A landmark annual report by the Global Energy Institute of the U.S. Chamber of Commerce, the Index employs 37 energy security metrics measuring geopolitical, economic, reliability, and environmental risks. The Index covers the period 1970-2040 and incorporates the latest historical data and forecast models. A lower Index score indicates a lower level of risk. For context, the highest risk year was 2011 at 101.4. In 2018—the most recent year for which data is available—the risk score dropped to 75.8, just above the best-ever score of 75 in 1992.
“Our Index has documented the incredible story of how the shale energy revolution has ensured America’s energy security,” said Marty Durbin, President of the U.S. Chamber’s Global Energy Institute. “Our nation’s diverse energy sources, including coal, renewables and nuclear, add to that energy security and make the U.S. the largest energy producer in the world. This benefits our economy, our global security, and the environment, as America’s energy production is held to the world’s highest environmental standards.”

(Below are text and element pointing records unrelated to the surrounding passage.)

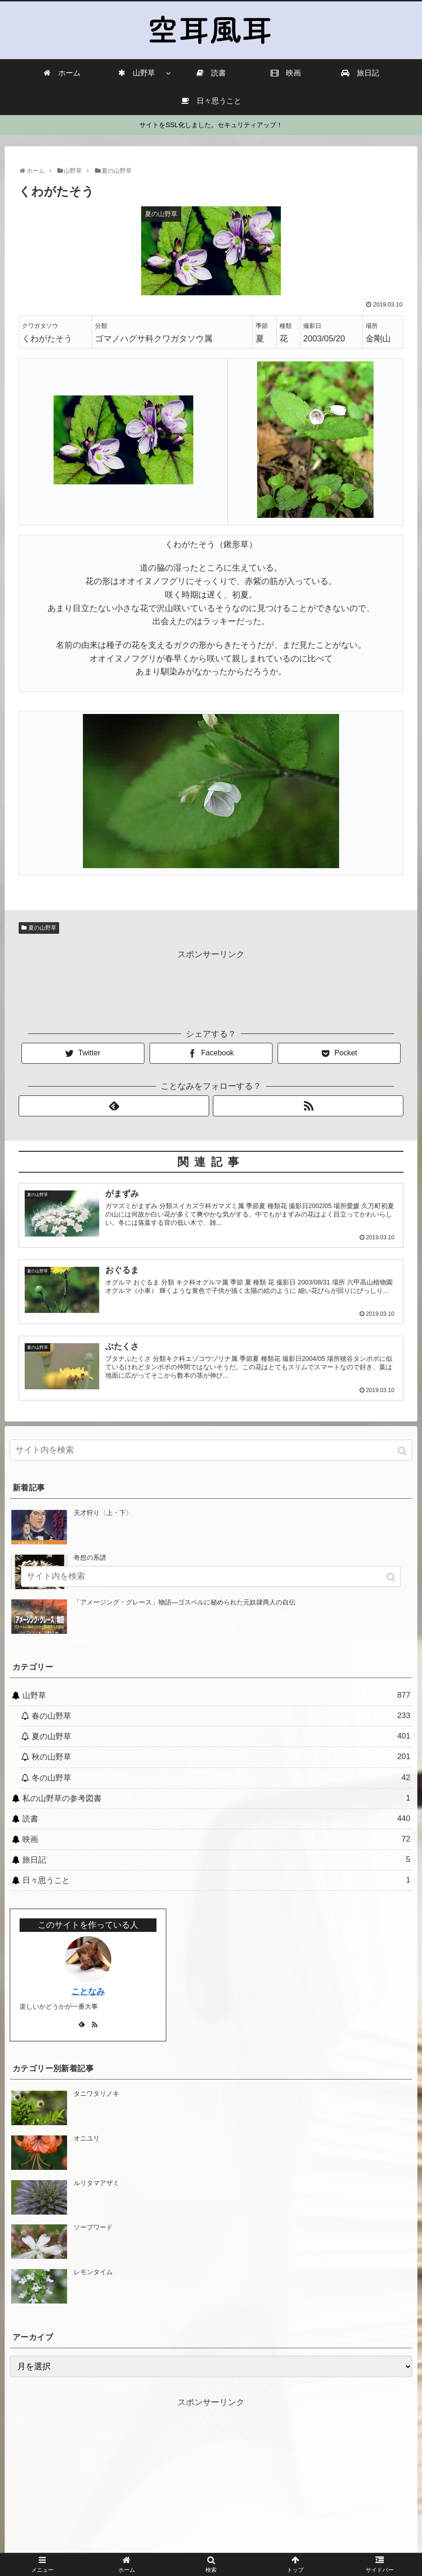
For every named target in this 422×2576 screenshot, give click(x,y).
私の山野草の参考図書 (216, 1798)
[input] (211, 1450)
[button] (403, 1451)
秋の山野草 (221, 1757)
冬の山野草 (221, 1777)
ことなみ (88, 1991)
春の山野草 (221, 1716)
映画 (216, 1839)
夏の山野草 (42, 927)
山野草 (216, 1695)
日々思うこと (216, 1880)
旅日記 (216, 1860)
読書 (216, 1819)
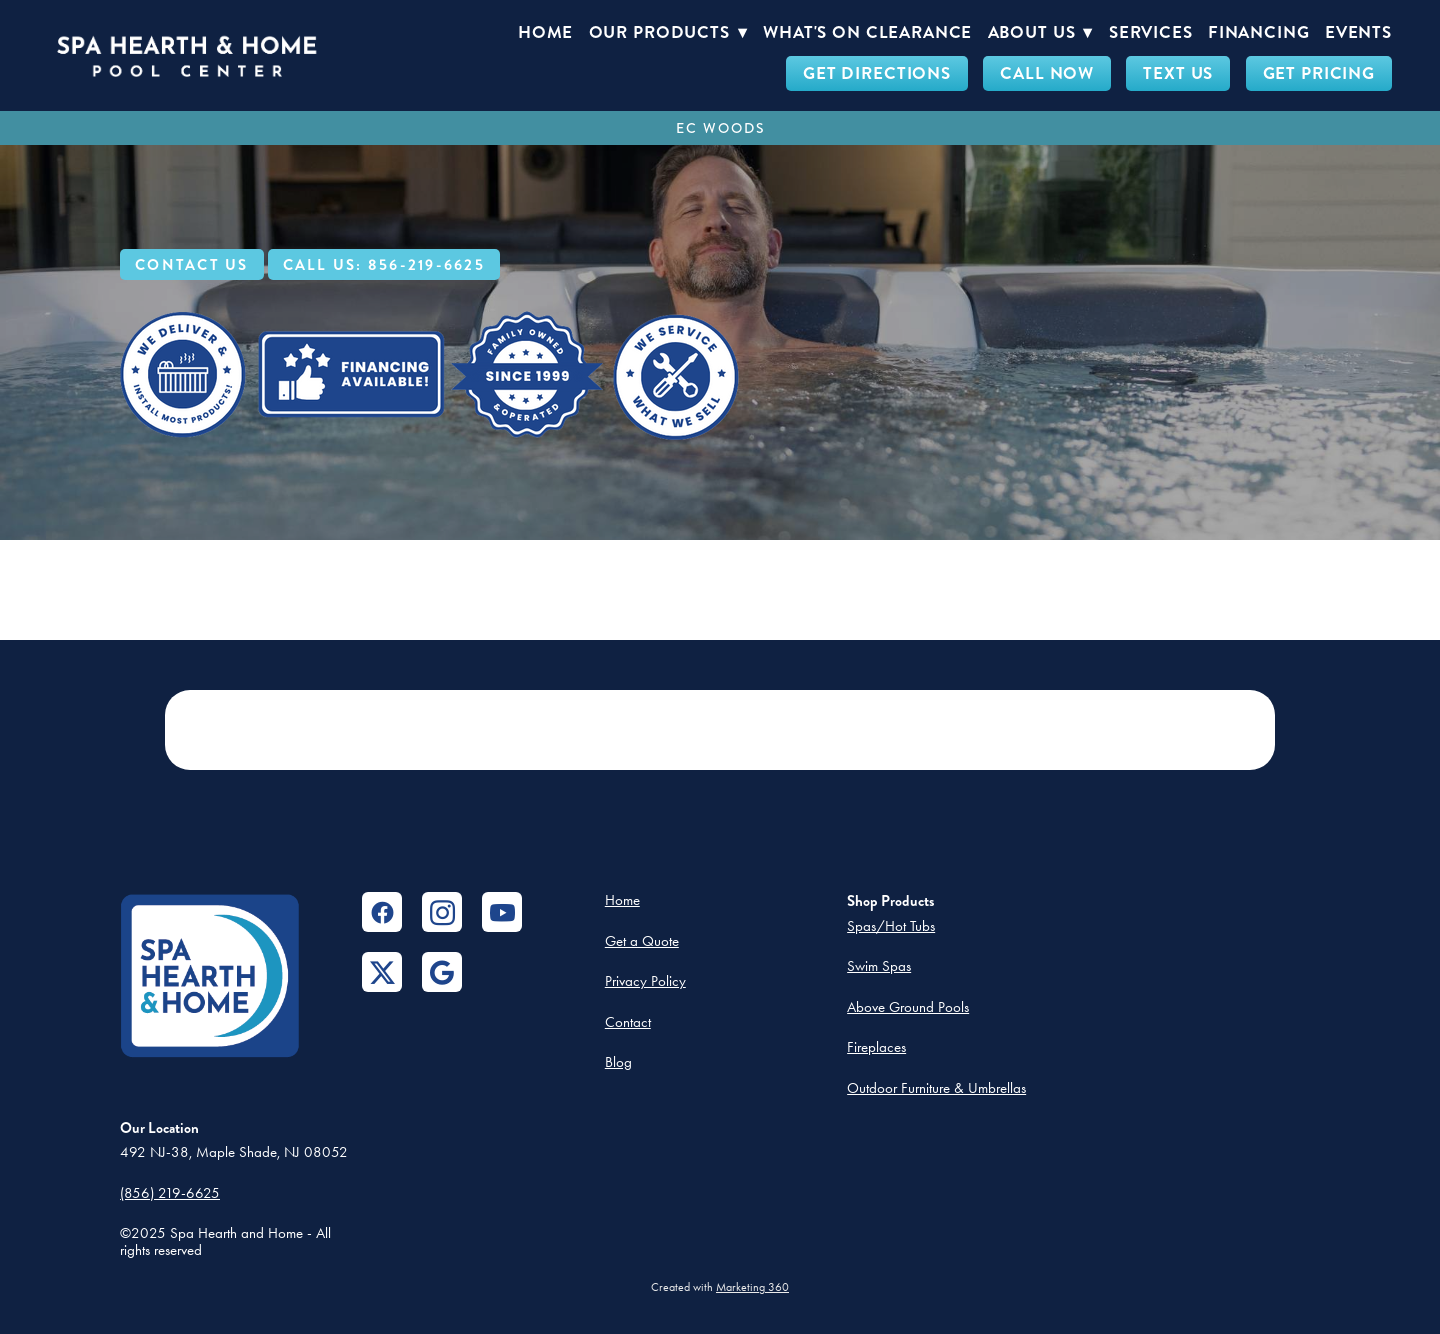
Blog (618, 1062)
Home (545, 32)
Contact (628, 1022)
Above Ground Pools (908, 1007)
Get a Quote (642, 941)
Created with (720, 1287)
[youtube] (502, 912)
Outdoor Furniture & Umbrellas (936, 1088)
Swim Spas (879, 966)
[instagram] (442, 912)
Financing (1259, 32)
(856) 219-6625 (170, 1193)
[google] (442, 972)
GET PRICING (1319, 73)
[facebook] (382, 912)
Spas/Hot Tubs (891, 926)
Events (1358, 32)
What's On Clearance (867, 32)
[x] (382, 972)
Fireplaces (876, 1047)
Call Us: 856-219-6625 (384, 265)
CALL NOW (1047, 73)
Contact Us (192, 265)
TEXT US (1178, 73)
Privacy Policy (645, 981)
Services (1151, 32)
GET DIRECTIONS (877, 73)
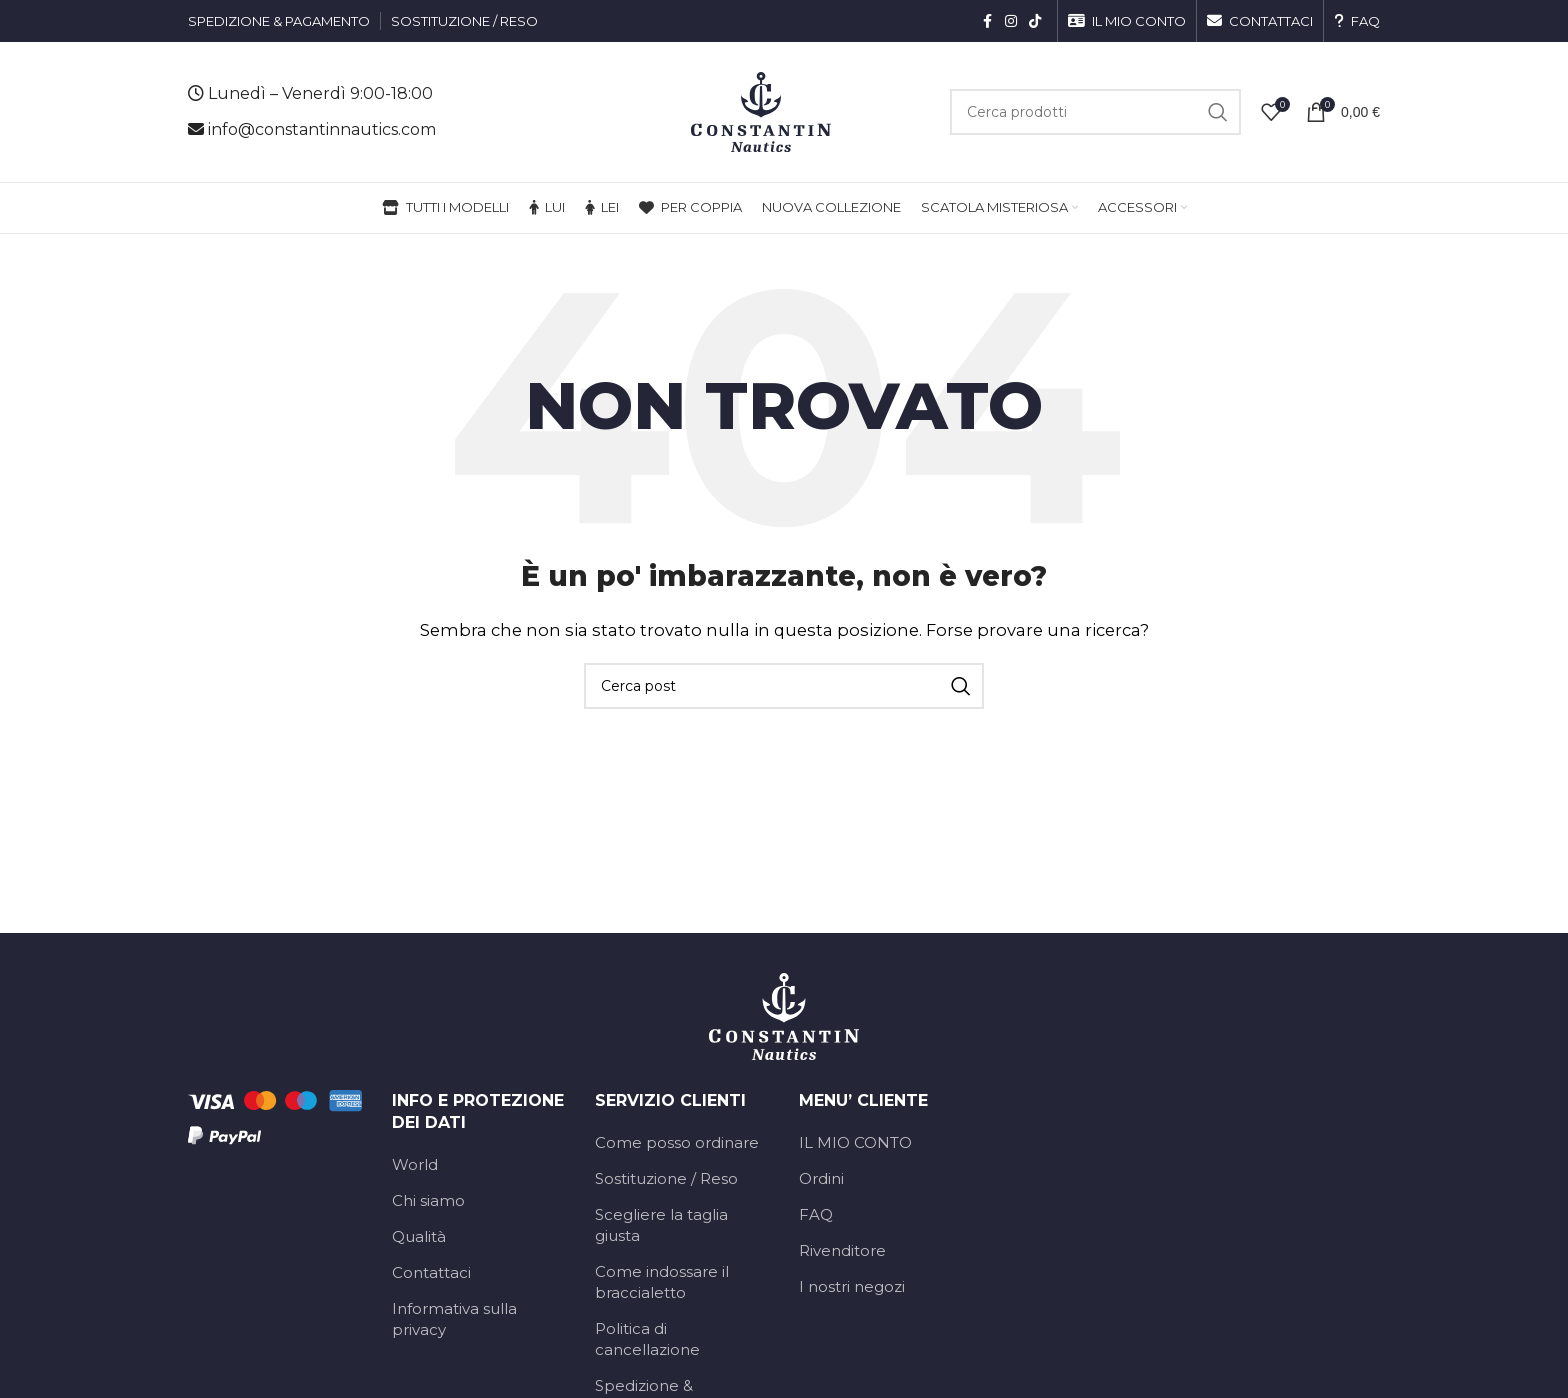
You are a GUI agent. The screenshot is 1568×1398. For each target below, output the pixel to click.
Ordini (821, 1178)
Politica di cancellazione (647, 1339)
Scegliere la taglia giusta (661, 1225)
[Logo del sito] (761, 110)
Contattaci (431, 1272)
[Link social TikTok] (1035, 21)
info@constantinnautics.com (322, 129)
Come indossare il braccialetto (662, 1282)
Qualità (419, 1236)
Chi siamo (428, 1200)
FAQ (816, 1214)
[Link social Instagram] (1011, 21)
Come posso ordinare (677, 1142)
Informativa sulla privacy (454, 1319)
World (415, 1164)
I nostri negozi (852, 1286)
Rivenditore (842, 1250)
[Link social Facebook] (987, 21)
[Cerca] (1095, 112)
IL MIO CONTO (855, 1142)
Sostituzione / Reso (666, 1178)
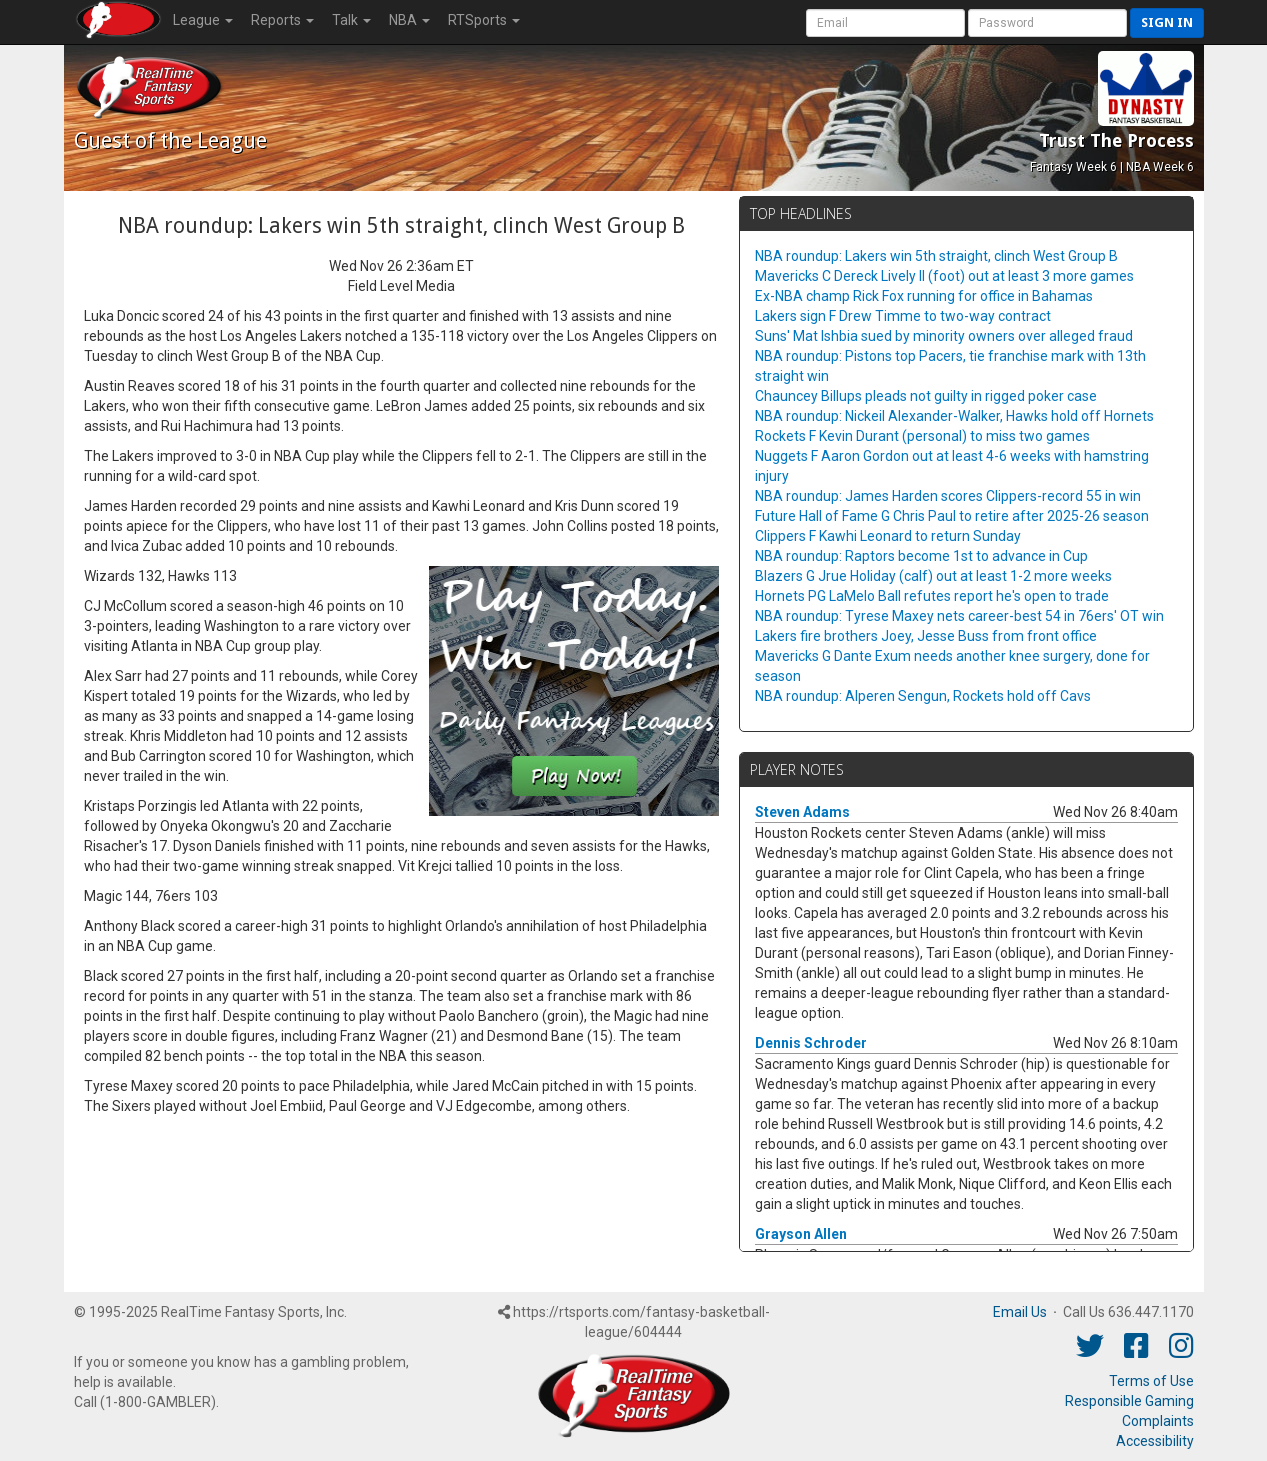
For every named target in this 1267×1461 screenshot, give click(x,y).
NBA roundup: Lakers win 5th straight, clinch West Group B (936, 256)
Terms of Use (1151, 1381)
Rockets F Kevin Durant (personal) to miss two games (922, 436)
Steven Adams (802, 812)
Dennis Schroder (811, 1043)
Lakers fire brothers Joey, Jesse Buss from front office (926, 636)
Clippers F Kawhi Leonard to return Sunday (888, 536)
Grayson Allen (801, 1234)
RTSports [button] (484, 20)
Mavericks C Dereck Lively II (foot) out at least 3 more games (944, 276)
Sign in (1167, 22)
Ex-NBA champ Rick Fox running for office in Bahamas (924, 296)
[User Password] (1047, 23)
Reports (282, 20)
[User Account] (885, 23)
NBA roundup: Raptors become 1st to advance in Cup (921, 556)
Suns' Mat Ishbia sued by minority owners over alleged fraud (944, 336)
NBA (409, 20)
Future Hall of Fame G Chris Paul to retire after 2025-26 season (952, 516)
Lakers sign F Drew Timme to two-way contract (903, 316)
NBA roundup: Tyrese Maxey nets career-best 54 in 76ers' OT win (959, 616)
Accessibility (1155, 1441)
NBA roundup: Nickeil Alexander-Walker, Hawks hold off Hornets (954, 416)
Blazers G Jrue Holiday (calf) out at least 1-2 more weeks (933, 576)
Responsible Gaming (1129, 1401)
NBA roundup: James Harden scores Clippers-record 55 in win (948, 496)
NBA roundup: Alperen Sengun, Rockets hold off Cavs (923, 696)
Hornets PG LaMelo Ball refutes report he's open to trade (932, 596)
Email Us (1020, 1312)
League (203, 20)
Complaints (1158, 1421)
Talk (351, 20)
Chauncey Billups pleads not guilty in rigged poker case (926, 396)
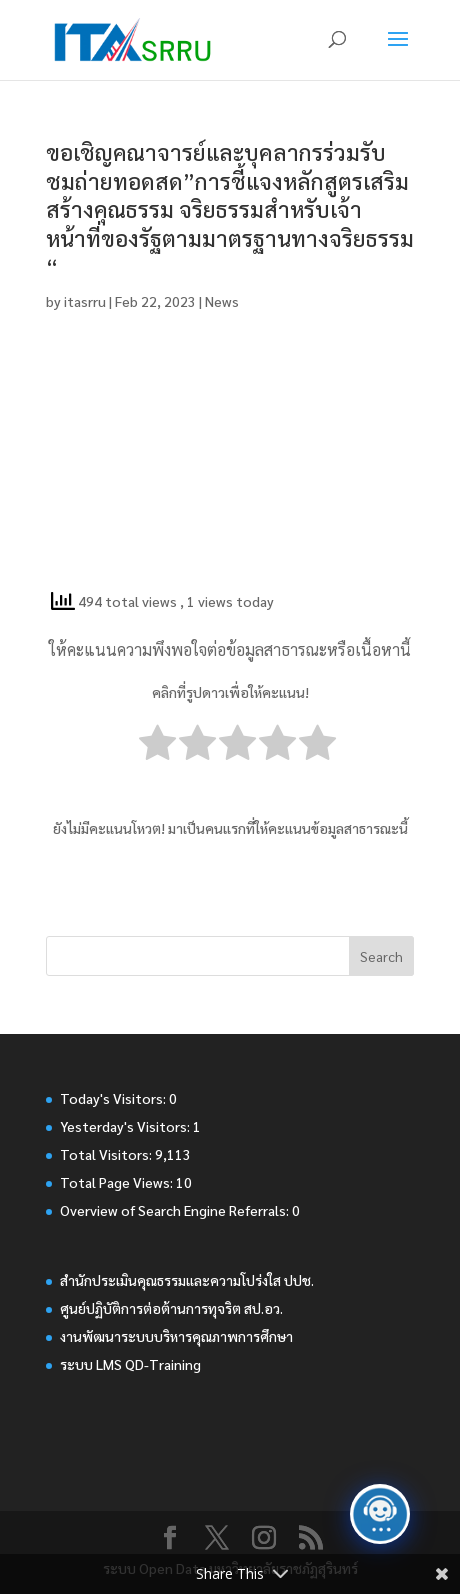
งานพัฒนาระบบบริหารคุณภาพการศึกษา (176, 1336)
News (222, 301)
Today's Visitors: (114, 1098)
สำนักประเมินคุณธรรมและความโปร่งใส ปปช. (187, 1280)
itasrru (85, 301)
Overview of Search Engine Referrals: (176, 1210)
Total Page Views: (118, 1182)
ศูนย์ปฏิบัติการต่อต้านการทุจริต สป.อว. (171, 1308)
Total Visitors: (107, 1154)
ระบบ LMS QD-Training (130, 1364)
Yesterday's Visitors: (126, 1126)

This year’s Index takes a closer look at critical earth elements, which have seen a rapid increase in demand due to technologies like electric vehicles, fluorescent lighting, photovoltaic cells and wind turbines, all of which use these materials. Reserves of critical earth elements are highly concentrated geographically, which could place access at risk in the future, especially during trade disputes or foreign market distortions. While not specifically included in this year’s Index ratings, the Global Energy Institute is now tracking metrics related to cobalt, graphite, lithium and rare earths, and is evaluating potential updates to the Index formula to account for these materials and their impact to our overall energy security risk in the future.
For this year’s edition, most major metrics held relatively steady, with significant improvements in crude oil price volatility, security of petroleum imports (since imports have decreased), and oil and natural gas import expenditures.
Looking forward to 2040, improvements are expected in efficiency related metrics, reflecting advances made across the economy, as well as carbon dioxide emissions, which saw an uptick in 2018, but is expected to decline by as much as 40 percent by 2040 due to investment in clean energy technologies.
The Index and its companion, the International Energy Security Risk Index, are available on our website at www.globalenergyinstitute.org/energy-security-risk-index.